- _Exercise prompt_
Format the lines of the records below as a numbered list, skipping any blank lines. Leave out the pictures.

- _Source data_
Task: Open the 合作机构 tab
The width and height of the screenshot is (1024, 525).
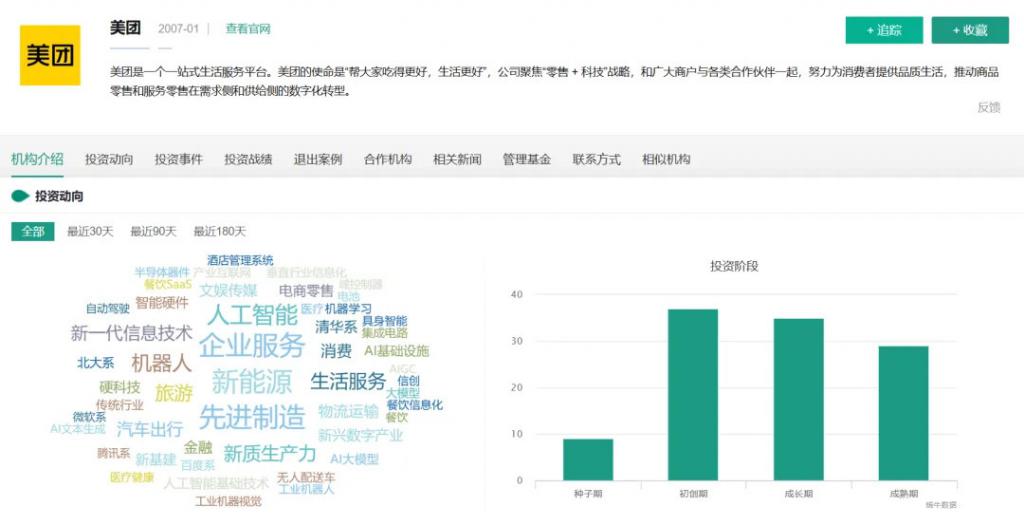Action: coord(387,159)
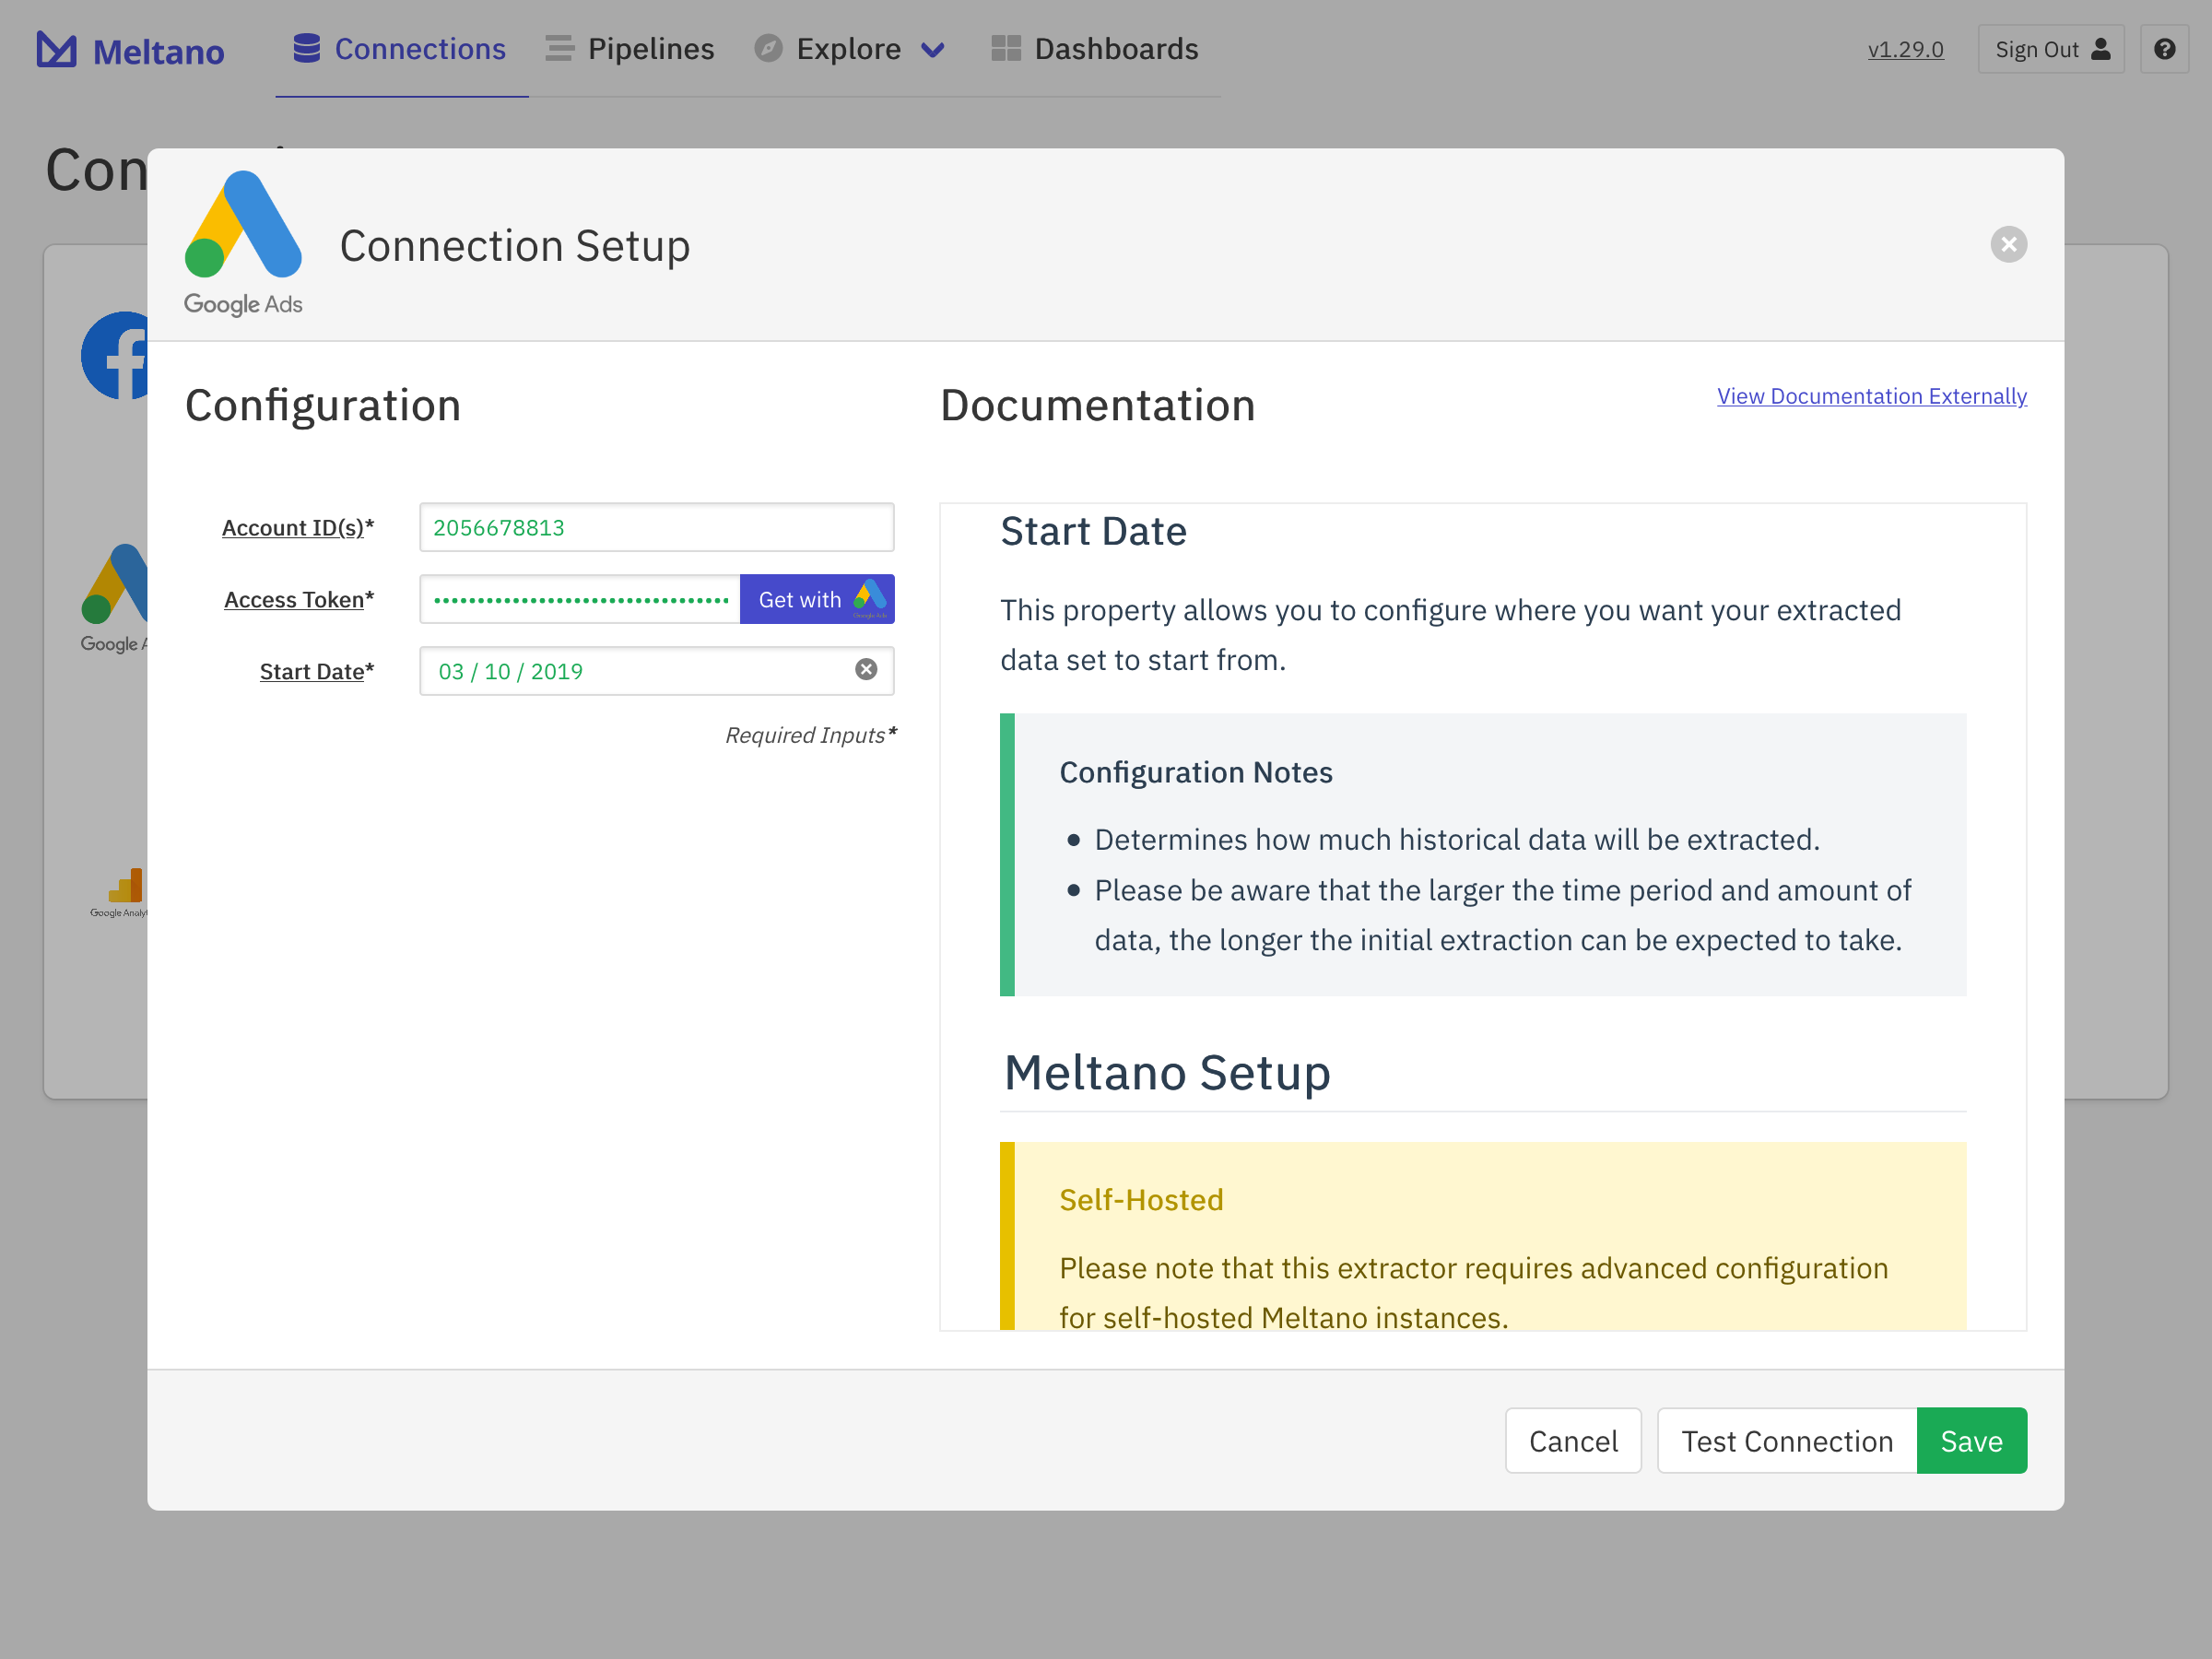Open the Connections tab
Image resolution: width=2212 pixels, height=1659 pixels.
[x=400, y=49]
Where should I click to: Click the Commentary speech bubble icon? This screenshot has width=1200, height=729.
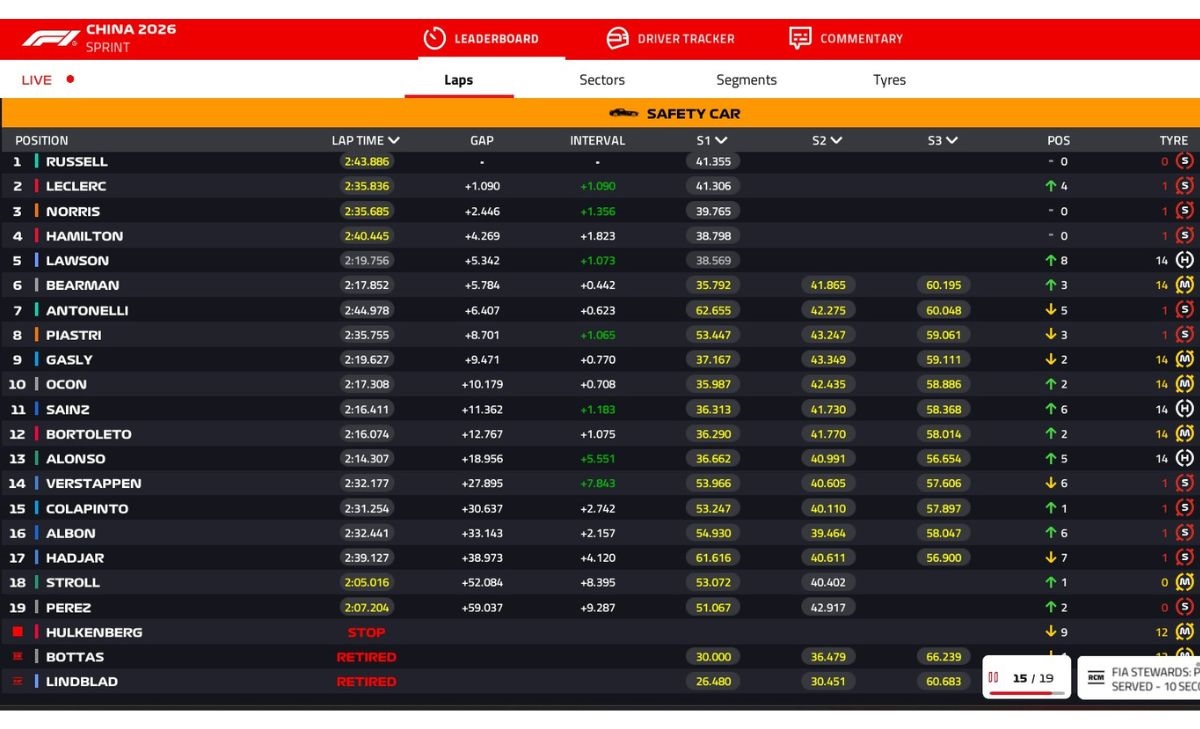tap(800, 38)
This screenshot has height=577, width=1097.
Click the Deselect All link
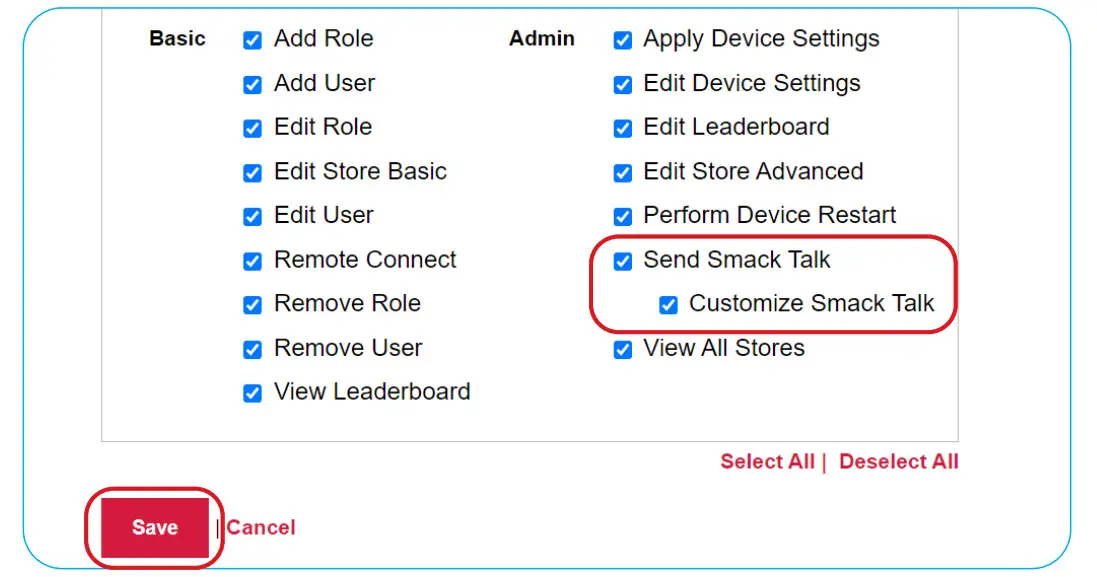pyautogui.click(x=898, y=461)
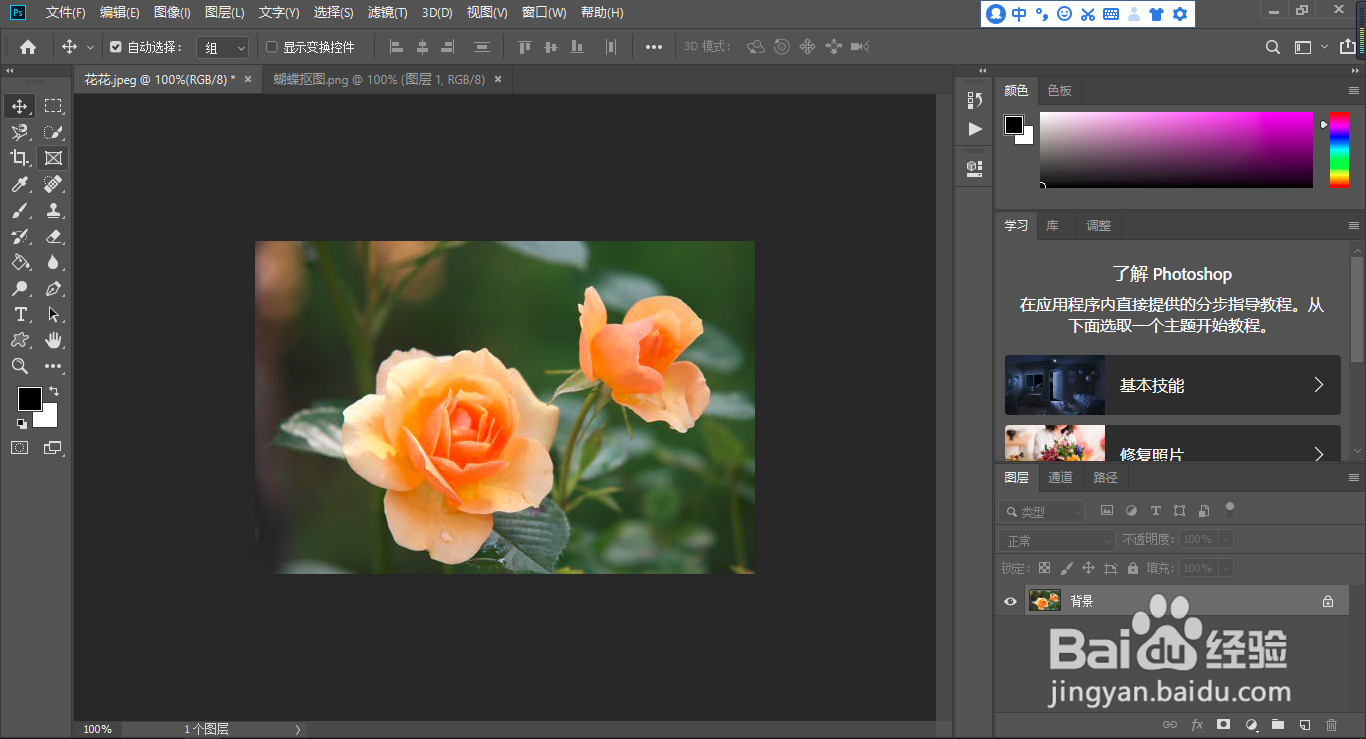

- _Reply_
1. Task: Open the 合作机构 tab
2. The width and height of the screenshot is (1024, 525).
3. Action: coord(387,159)
4. Open the Connections tab
5. Image resolution: width=2212 pixels, height=1659 pixels.
6. [x=400, y=49]
7. Where should I click to: Click the Commentary speech bubble icon? This screenshot has width=1200, height=729.
8. tap(800, 38)
9. This screenshot has height=577, width=1097.
10. Click the Deselect All link
11. pyautogui.click(x=898, y=461)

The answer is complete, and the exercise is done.